Data Domain gave an example of the potential speed improvement. Using its top-of-the-range DD690 system alongside Symantec NetBackup OpenStorage (OST) on a 10Gb Ethernet line, it now claims backup throughput of up to 760MB/second or 2.7TB/hour—or 90% faster than the DD690's best throughput when it was introduced in May last year.
Data Domain was a little coy on how it had achieved such an increase without any change of hardware. Brian Biles, Data Domain's VP of Product Management, paid tribute to its proprietary Stream Informed Segment Layout™ (SISL) technology which is CPU-centric and software-based; so this has to have been entirely down to software improvements.
Data Domain's appliances carry out de-dupe 'in-line' with data backup, meaning that they convert the data as received, so speed of throughput is especially important; the de-dupe process has to keep pace with the data it receives or the backup will slow down—going contrary to shrinking backup windows. Equally critical is the speed of the 'un-de-dupe' restore process.
"Data Domain continues to bypass the disk I-O bottleneck and instead rides the CPU price/performance curve," said Biles in a reference to the way SISL boosts performance every time the number of CPU cores increases (although these have not changed). "This announcement reconfirms the power of our optimised in-line de-duplication approach."
Most competitors do not attempt 'in-line'. They wait for the backup to complete before starting the de-dupe process, carrying it out on the completed backup afterwards ('post-process' de-dupe). This approach avoids any slowing of the backup but requires extra 'interim' disk space and takes longer overall before it gets to the tiny footprint of the de-duped backup. Data Domain's approach is more intuitive and is installed to run transparently to the existing way of working.
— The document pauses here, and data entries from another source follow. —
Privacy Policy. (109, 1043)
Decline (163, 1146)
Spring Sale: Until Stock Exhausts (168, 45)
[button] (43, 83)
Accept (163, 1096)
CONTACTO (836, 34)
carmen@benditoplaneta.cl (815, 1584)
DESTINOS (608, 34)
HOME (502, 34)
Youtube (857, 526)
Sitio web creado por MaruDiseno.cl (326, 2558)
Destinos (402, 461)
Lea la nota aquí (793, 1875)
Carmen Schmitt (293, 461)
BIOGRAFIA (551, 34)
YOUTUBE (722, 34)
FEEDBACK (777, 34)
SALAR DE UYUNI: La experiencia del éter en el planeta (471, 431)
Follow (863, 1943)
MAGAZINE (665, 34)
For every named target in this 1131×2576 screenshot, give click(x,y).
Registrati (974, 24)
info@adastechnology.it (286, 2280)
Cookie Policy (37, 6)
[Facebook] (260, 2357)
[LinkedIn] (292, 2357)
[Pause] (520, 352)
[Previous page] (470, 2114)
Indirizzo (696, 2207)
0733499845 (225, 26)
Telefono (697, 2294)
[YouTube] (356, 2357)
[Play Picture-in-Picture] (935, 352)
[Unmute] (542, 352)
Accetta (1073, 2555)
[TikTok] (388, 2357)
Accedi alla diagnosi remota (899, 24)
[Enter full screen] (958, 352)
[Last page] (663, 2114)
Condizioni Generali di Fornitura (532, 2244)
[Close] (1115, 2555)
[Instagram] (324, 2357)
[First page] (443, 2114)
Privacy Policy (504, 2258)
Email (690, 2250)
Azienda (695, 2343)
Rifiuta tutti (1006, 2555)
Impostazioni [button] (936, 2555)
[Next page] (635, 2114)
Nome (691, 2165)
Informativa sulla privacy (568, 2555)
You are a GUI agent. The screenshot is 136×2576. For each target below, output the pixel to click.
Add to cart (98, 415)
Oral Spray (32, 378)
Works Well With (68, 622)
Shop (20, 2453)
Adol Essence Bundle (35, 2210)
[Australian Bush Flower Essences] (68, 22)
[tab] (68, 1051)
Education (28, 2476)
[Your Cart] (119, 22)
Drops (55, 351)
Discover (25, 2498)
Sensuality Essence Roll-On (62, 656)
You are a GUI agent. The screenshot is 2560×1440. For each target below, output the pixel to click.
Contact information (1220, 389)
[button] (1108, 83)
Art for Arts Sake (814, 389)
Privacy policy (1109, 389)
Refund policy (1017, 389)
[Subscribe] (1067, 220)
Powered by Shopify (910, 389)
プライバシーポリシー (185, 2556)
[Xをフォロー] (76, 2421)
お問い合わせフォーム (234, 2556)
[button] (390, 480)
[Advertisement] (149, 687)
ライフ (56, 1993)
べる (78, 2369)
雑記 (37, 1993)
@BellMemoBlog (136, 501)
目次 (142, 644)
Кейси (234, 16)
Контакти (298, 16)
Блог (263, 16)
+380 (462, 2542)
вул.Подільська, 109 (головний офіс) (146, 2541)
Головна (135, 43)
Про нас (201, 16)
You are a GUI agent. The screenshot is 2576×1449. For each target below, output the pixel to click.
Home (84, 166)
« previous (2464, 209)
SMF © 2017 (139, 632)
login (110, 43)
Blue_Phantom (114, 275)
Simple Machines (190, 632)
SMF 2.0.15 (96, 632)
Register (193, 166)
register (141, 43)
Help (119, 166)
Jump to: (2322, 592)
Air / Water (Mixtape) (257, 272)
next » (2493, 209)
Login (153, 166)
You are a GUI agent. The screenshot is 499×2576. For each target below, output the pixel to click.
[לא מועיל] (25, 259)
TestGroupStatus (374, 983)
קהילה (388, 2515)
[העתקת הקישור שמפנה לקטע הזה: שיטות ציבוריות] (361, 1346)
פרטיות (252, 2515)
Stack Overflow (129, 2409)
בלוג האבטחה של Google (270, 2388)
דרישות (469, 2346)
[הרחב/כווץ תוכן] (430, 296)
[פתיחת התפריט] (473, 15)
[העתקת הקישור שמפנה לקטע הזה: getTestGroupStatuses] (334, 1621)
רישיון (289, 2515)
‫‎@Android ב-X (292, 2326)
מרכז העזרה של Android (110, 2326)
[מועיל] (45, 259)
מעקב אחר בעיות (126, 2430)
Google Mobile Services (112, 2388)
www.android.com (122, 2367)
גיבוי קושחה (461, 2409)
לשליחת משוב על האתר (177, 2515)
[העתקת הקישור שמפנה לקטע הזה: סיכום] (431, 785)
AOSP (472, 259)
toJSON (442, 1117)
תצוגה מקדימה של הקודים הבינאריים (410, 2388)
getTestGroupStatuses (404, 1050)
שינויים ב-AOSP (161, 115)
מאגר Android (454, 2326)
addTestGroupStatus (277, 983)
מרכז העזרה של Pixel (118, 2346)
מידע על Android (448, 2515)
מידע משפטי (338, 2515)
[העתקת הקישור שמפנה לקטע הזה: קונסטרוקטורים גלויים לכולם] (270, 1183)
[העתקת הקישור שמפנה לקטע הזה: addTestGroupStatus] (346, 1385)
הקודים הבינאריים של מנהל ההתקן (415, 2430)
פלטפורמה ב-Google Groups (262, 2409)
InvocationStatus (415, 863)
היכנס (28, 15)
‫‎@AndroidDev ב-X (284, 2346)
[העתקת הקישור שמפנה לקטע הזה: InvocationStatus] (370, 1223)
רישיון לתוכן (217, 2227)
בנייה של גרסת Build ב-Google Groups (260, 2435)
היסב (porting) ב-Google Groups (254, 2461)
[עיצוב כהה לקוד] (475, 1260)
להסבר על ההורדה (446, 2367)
ExaGrid uses a hybrid approach. Its appliance sits 'in-line' to the backup but is effectively divided in half, doing an internal 'post-process' de-dupe. One half captures the backup data straight onto its internal disk using its grid architecture which makes this very fast. Only then does it start de-duping it, outputting the data so that only the de-duped data arrives at the destination system (as per 'in-line'). If there are a series of backups the first can de-dupe while the next is received and, overall, the backup may out-perform straight 'in-line' as per Data Domain.
This approach also has a post-process advantage. When an error occurs that requires urgent recovery from the most recent back up—it is usually this that needs recovering—it can restore from the backup still sitting inside the appliance without the overhead of having to 'un-de-dupe' it.
To the user, the only visible difference between Data Domain and ExaGrid may be performance. Since most de-dupe approaches in the open systems market build up to an average of around 95% space saved on a full backup output, this may be the key differentiator. Against other vendors Data Domain and ExaGrid almost certainly lead in terms of ease-of-use (both transparent) and may debate the pros and cons of their respective solutions' reliability and scalability. But Data Domain's announcement markedly improves its performance competitiveness.
Both companies have excellent technologies and will continue to advance, spurred on partly by each other. They also operate in different if overlapping parts of the market (for instance, Data Domain provides a virtual tape library (VTL) solution with de-dupe, as demanded by many enterprises).
In these cash-strapped times, backup de-dupe is an obvious source of operating cost savings and provides a quick ROI—so both companies should continue to thrive.